Tim Powell

Chief Public Relations Office, Dentsu Creative PR and Chairman, Cox Inall Ridgeway

thought leadership

Can we have sustained consumption-driven economic growth without destroying the planet?

Fears that we would pollute the planet to death and consume all its resources have been replaced by a more pressing problem: catastrophic human-induced climate change. But the solution does not lie in technology or infrastructure, but rather creativity.

While the push towards net zero will be the biggest driver of innovation in our lifetime, with 90 per cent of the world’s major economies now having net zero carbon emissions targets in place, technology and infrastructure will only get us part of the way there. It is human and societal change that will cause the biggest shift.

Put simply, to survive we must change the way we live and that requires changing the way people think, feel and act.

It is humans that make decisions about what they consume, the houses they build, their energy sources and lifestyle choices. And the people who could influence those decisions are Australia’s creative community.

It is already showing leadership in how we can make better choices.

Here at dentsu, we believe we can achieve a balance between sustainable consumption to maintain our lifestyles, continuing to lift people out of poverty in developing countries through economic growth and making sure there is a planet worth living on.

Paradoxically, consumption is part of the answer.

A typical electric car requires six times the mineral inputs of a conventional car and an onshore wind plant requires nine times more mineral resources than a gas-fired power plant.

Our journey to net zero will require us to make many pragmatic choices and not all of them are based on reducing consumption. We need the right kind of consumption.

Dentsu calls the balance Sanpo Yoshi; good for society, good for business and good for clients.

I sit on the board of the Product Stewardship Centre of Excellence, a collaboration between the University of Technology Sydney, the Australian Industry Group and Dentsu. Product stewardship aims to reduce waste generation through better design and manufacture of products, including the use of materials that are easier to recover, reuse and recycle.

We would like to see more stewardship rationale find its way into agency strategy, innovation and ultimately creative briefs. We would like to see more conversations with sustainable-minded product designers and creative agencies to drive innovation.

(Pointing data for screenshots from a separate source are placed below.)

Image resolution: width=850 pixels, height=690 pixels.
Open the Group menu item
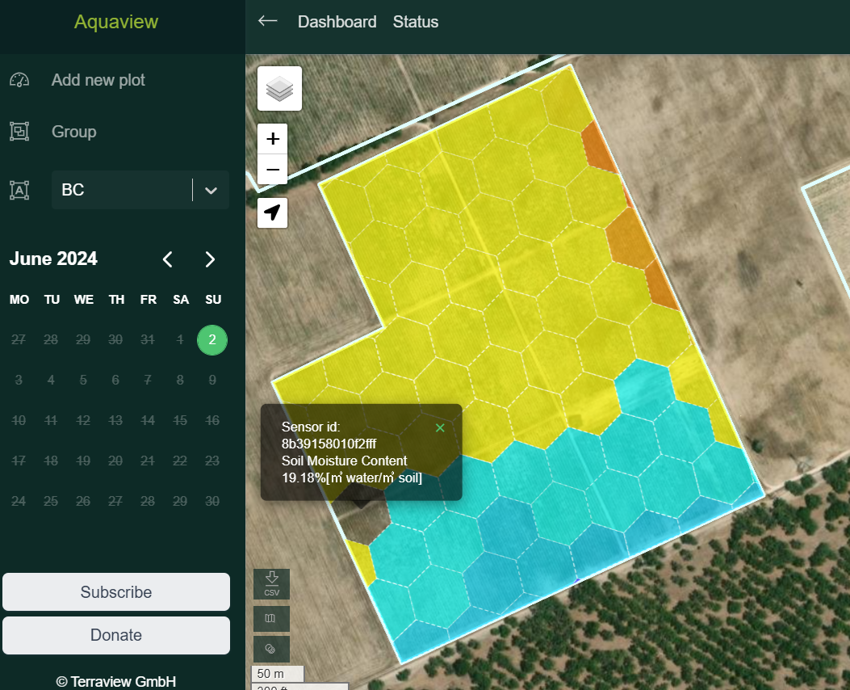[x=73, y=132]
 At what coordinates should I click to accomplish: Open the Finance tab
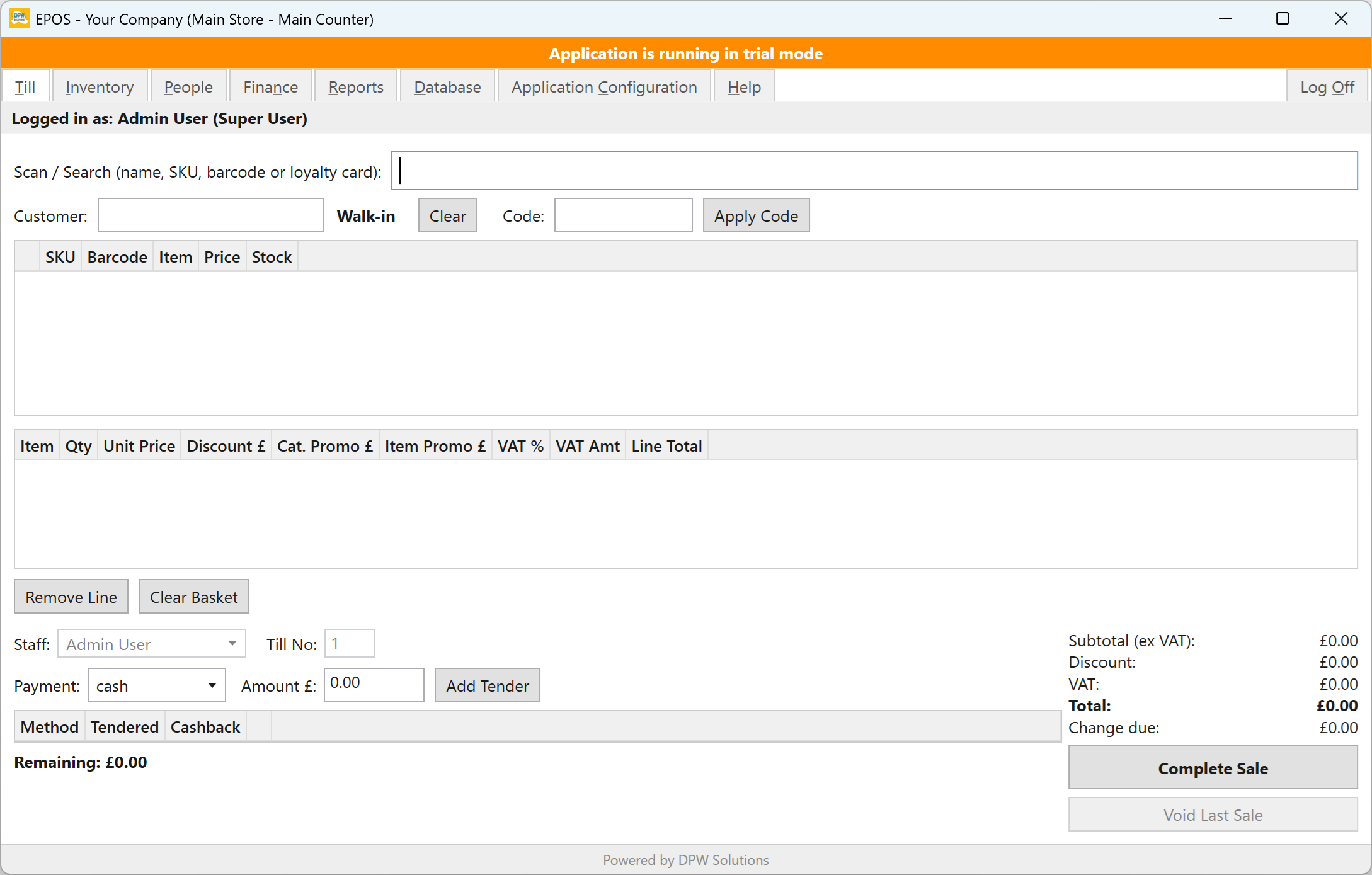(x=271, y=86)
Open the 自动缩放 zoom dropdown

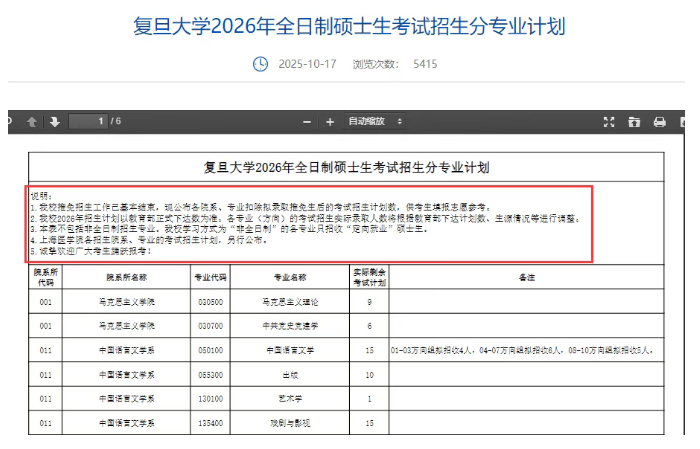pos(374,122)
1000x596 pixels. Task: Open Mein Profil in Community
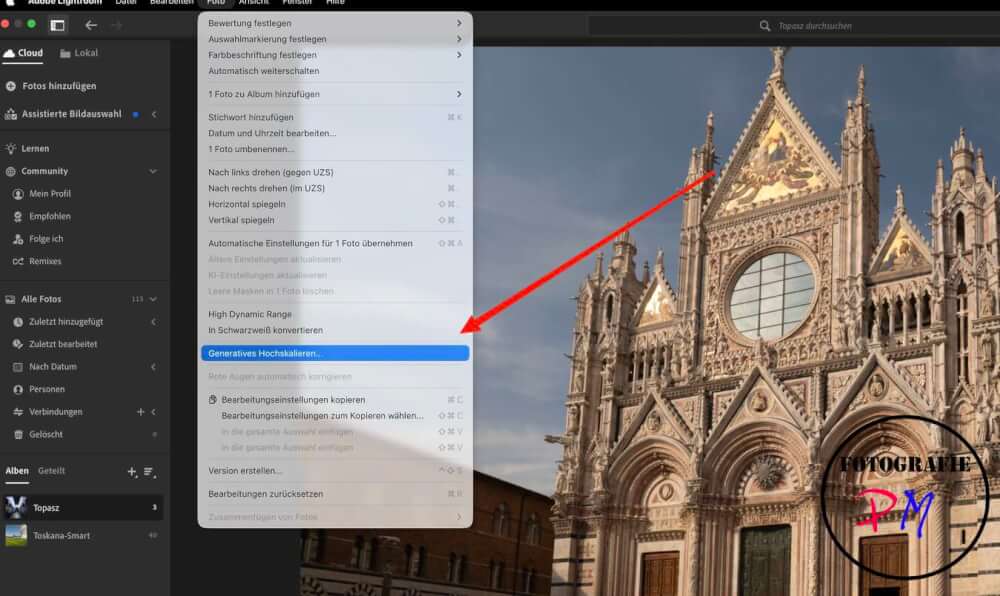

The global circular economy NGO, the Ellen Macarthur Foundation, says shifting to renewable energy and energy efficient measures will only tackle 55 per cent of global emissions. The other 45 per cent will be generated through changes to land management and production of vehicles, electronics, clothes, food, packaging, construction and various other goods and assets we use daily.

To convince consumers to change their choices, the heavy lifting falls on the shoulders of big brands and their creative agencies. Product stewardship and circular thinking is starting to infiltrate leading brands.

Ikea, working with Dentsu, built a bespoke online tool for the reuse and resell system, enabling anyone to sell back to IKEA their used furniture, which is resold in the Circular Hub in their stores.

In the US, 40 per cent of all food produced is wasted, which is pretty typical of a first-world economy. US food retailer Kroger, working with Dentsu, developed Chefbot, an AI tool that helps people make the most of their food at home, helping to engage and educate consumers about sustainable behaviours and fight climate change.

The creative challenge is to make consumers feel good about changing their behaviour, even if that means being prepared to pay more for goods that can be repaired or are easier to dismantle to be reused or recycled.

Creative agencies and marketers need to think differently about how we present value, and what we value, from packaging design to how we champion product attributes.

And of course, we need to do this responsibly.

ACCC deputy chair Delia Rickard says greenwashing is on its radar for the next year. The corporate and consumer law watchdog will keep an eye on product claims about environmental impact and sustainability and has flagged a review of various certification schemes.

The ACCC is right to challenge brands to be transparent and provide evidence from their supply chains to back their sustainability claims. Regulatory scrutiny should not stifle our collective will to bring creativity to bear on changing behaviour, it should inspire us to do better.

Truth, credibility and creativity are embedded in all great campaign ideas. So let’s get to work and show how our creative industries can work shoulder to shoulder with NGOs, governments, scientists, engineers, investors and brands to prove we can save the planet with the right kind of consumption backed with the best creative thinking.

Tim Powell is chief public relations officer at dentsu Creative PR.